Martínez Velasco E, Gómez Castillo J J, Fernández Megía M J, González Joga B, Barreda Hernández D, Gómez Roncero M I
Servicio de Farmacia, Hospital Virgen de la Luz, Cuenca.
Farm Hosp. 2007 Mar-Apr;31(2):124-7. doi: 10.1016/s1130-6343(07)75724-0.
To evaluate the efficacy and safety of treatment with rituximab in patients presenting autoimmune thrombocytopenic purpura and haemolytic anaemia.
A check was carried out of the medical records of the patients starting treatment with rituximab for compassionate use in 2004 at doses of 375 mg/m2 per week for 4 weeks. The rate of patients achieving full response in accordance with the best criteria found in the bibliography was assessed. All adverse reactions described in the medical records were gathered.

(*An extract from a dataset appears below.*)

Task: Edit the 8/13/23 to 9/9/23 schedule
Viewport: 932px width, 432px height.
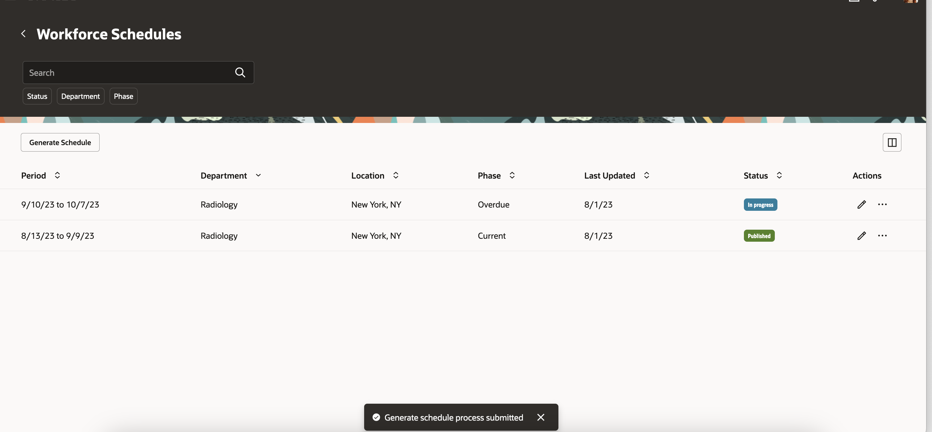Action: 861,236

Six patients with thrombocytopenic purpura were candidates for treatment. Five began treatment, four of them completed treatment, and three of these patients achieved full response. This response was achieved at different times and was sustained for at least six months. Two patients with autoimmune haemolytic anaemia were treated and both achieved full response again at different times and in this case, it was sustained for at least 8 months. One patient suffered mild adverse reactions to treatment.

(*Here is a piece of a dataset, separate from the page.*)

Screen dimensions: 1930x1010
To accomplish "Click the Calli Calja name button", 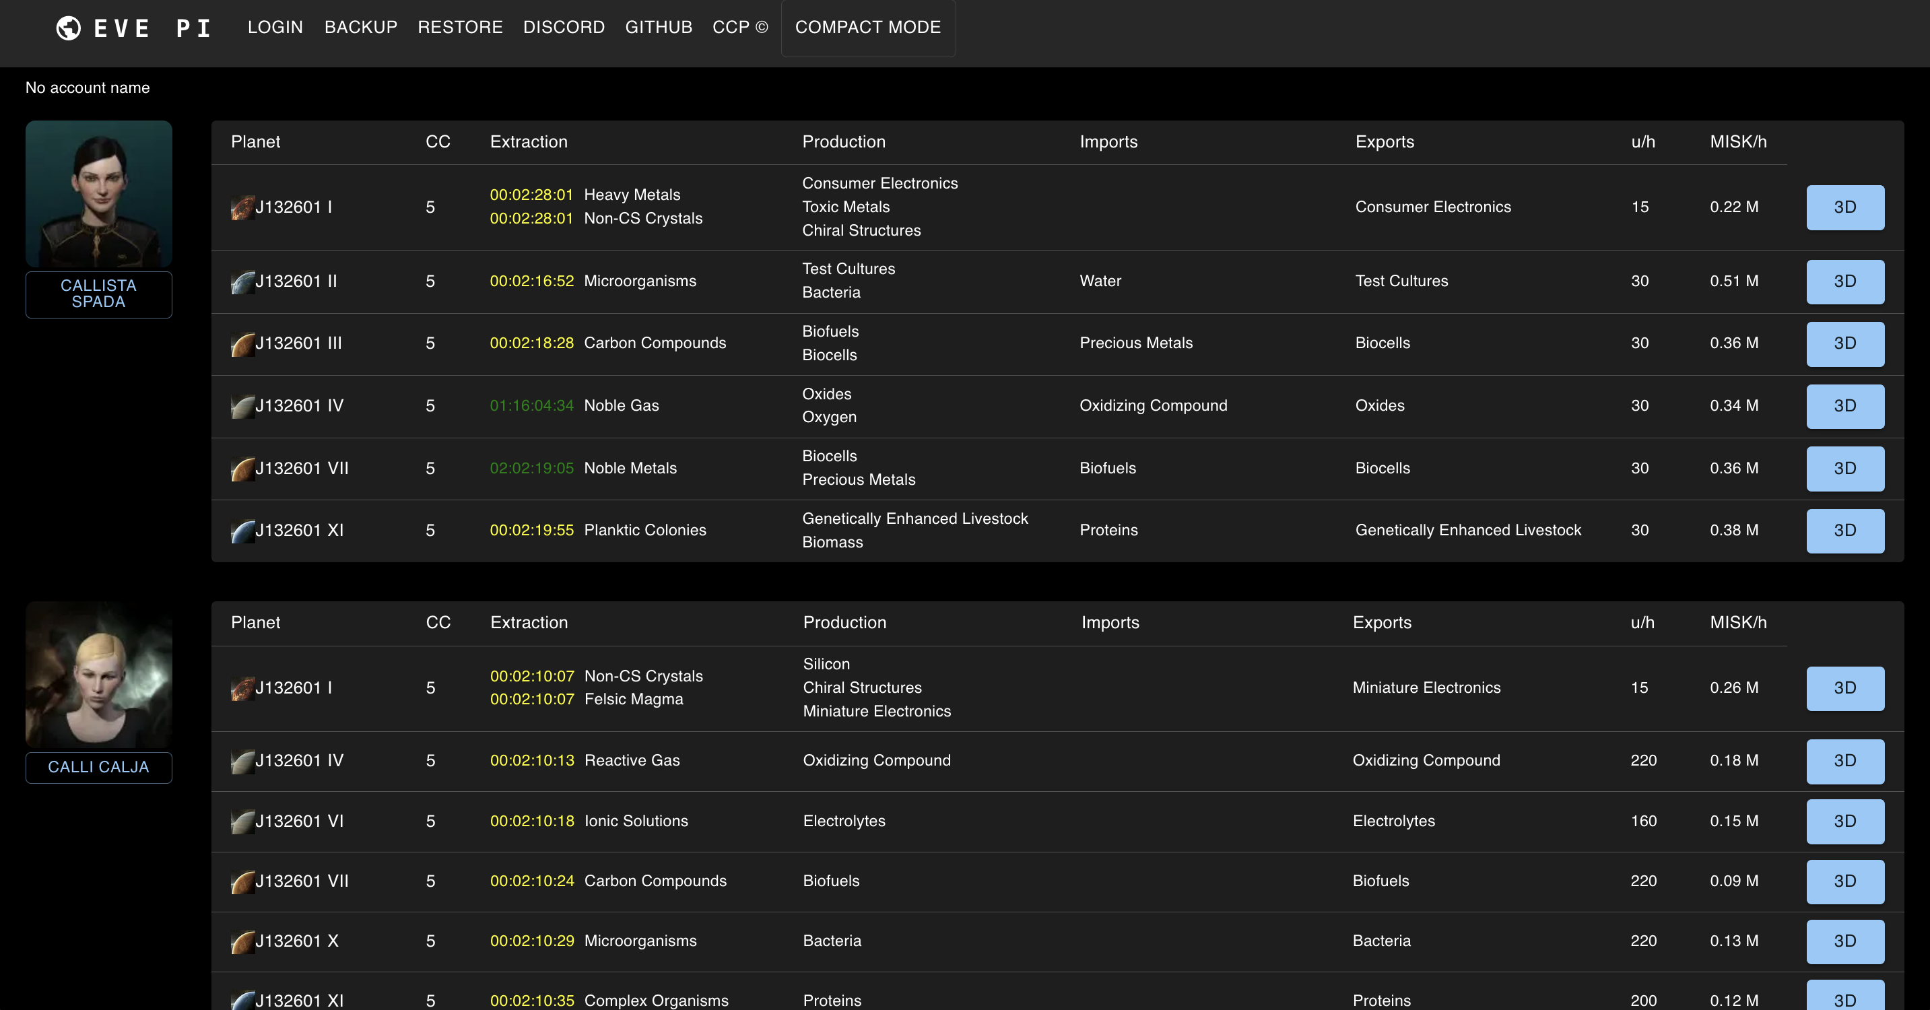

Rituximab is a new perspective for the treatment of refractory autoimmune cytopenias, and has a good safety profile.
评估利妥昔单抗治疗自身免疫性血小板减少性紫癜和溶血性贫血患者的疗效及安全性。
对2004年开始接受利妥昔单抗同情用药治疗的患者病历进行核查,用药剂量为375mg/m²,每周一次,共4周。根据参考文献中找到的最佳标准评估达到完全缓解的患者比例。收集病历中描述的所有不良反应。
6例血小板减少性紫癜患者符合治疗条件。5例开始治疗,其中4例完成治疗,3例患者达到完全缓解。这种缓解在不同时间实现,并持续至少6个月。2例自身免疫性溶血性贫血患者接受治疗,均在不同时间再次达到完全缓解,且在这种情况下持续至少8个月。1例患者出现轻度治疗不良反应。
利妥昔单抗是治疗难治性自身免疫性血细胞减少症的新方法,且安全性良好。